======== Textauszug

Belegsammel- und Buchführungstools für Mandanten mit Steuerberater-Schnittstellen

Die größten Anbieter auf dem Prüfstand

Mit Belegsammlungs, -ordnungs, und Übersendungstools lässt sich in der Buchhaltung Zeit sparen. Welches Tool das passende ist, hängt von den Geschäftsprozessen im Unternehmen ab und von den vorhandenen Schnittstellen zum Buchhaltungssystem des Steuerberaters.

1. Einleitung: Worum geht es?

Eigentlich ist die Digitalisierung der Zusammenarbeit mit den Mandanten ein alter Hut – so setzen viele Kanzleien seit einigen Jahren erfolgreich DATEV Unternehmen Online ein, um sich den monatlichen Austausch alter staubiger DIN A4-Ordner zu ersparen. Der Mandant lädt einfach seine Belege hoch und der Berater kann sie in seiner Kanzlei Software direkt buchen und digital verknüpfen.

================
======== Einträge

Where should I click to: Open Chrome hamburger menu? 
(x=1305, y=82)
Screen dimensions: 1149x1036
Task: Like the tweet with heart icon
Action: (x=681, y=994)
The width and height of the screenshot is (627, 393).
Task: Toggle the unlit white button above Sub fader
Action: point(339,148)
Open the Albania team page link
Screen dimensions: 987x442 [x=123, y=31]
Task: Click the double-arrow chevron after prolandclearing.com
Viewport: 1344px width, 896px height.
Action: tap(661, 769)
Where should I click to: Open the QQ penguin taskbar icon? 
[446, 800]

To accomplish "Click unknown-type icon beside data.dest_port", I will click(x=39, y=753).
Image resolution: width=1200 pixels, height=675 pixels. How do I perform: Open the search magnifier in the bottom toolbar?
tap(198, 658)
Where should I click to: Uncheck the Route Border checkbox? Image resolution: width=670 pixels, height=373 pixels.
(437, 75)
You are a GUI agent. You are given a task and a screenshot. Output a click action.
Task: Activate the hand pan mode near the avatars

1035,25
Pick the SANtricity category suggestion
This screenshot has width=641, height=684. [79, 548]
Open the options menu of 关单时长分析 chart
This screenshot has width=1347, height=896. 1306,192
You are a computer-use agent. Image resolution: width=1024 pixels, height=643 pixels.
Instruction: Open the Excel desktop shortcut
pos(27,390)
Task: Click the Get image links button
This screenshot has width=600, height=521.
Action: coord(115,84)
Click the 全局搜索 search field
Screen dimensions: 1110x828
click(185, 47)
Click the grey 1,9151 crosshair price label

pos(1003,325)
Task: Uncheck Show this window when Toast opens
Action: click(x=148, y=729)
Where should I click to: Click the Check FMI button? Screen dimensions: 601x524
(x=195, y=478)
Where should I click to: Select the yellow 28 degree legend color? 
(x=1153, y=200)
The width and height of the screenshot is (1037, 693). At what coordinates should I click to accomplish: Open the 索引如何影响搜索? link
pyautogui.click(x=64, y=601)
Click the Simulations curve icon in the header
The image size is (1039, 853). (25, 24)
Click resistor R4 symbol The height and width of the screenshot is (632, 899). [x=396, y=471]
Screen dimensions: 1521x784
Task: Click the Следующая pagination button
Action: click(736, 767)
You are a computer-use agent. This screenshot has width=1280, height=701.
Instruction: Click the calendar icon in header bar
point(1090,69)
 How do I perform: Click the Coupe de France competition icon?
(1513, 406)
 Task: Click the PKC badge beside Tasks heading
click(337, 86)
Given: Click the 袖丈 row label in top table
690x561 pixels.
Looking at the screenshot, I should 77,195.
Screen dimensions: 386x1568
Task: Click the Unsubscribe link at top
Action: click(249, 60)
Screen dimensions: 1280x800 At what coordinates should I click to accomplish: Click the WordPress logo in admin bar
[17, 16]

================

→ **Aufgaben**
**A.** Schreiben Sie aus dem Textauszug den Abschnitt von „Belegsammel- und Buchführungstools“ bis einschließlich „Buchhaltungssystem des Steuerberaters.“ wortgetreu ab.
**B.** Prüfen Sie, ob die folgenden Aussagen mit dem Textauszug übereinstimmen. Antworten Sie jeweils mit Ja oder Nein und zitieren Sie die entscheidende Textstelle wörtlich.
(i) Viele Kanzleien nutzen seit einigen Jahren DATEV Unternehmen Online.
(ii) Welches Tool das passende ist, hängt ausschließlich vom Preis ab.
(iii) Der Berater muss die hochgeladenen Belege vor dem Buchen zuerst ausdrucken.

→ **Ausführliche Lösungen**
**A.**
Belegsammel- und Buchführungstools für Mandanten mit Steuerberater-Schnittstellen

Die größten Anbieter auf dem Prüfstand

Mit Belegsammlungs, -ordnungs, und Übersendungstools lässt sich in der Buchhaltung Zeit sparen. Welches Tool das passende ist, hängt von den Geschäftsprozessen im Unternehmen ab und von den vorhandenen Schnittstellen zum Buchhaltungssystem des Steuerberaters.

**B.**
(i) Ja: „so setzen viele Kanzleien seit einigen Jahren erfolgreich DATEV Unternehmen Online ein“
(ii) Nein: „hängt von den Geschäftsprozessen im Unternehmen ab und von den vorhandenen Schnittstellen zum Buchhaltungssystem des Steuerberaters“
(iii) Nein: „der Berater kann sie in seiner Kanzlei Software direkt buchen und digital verknüpfen“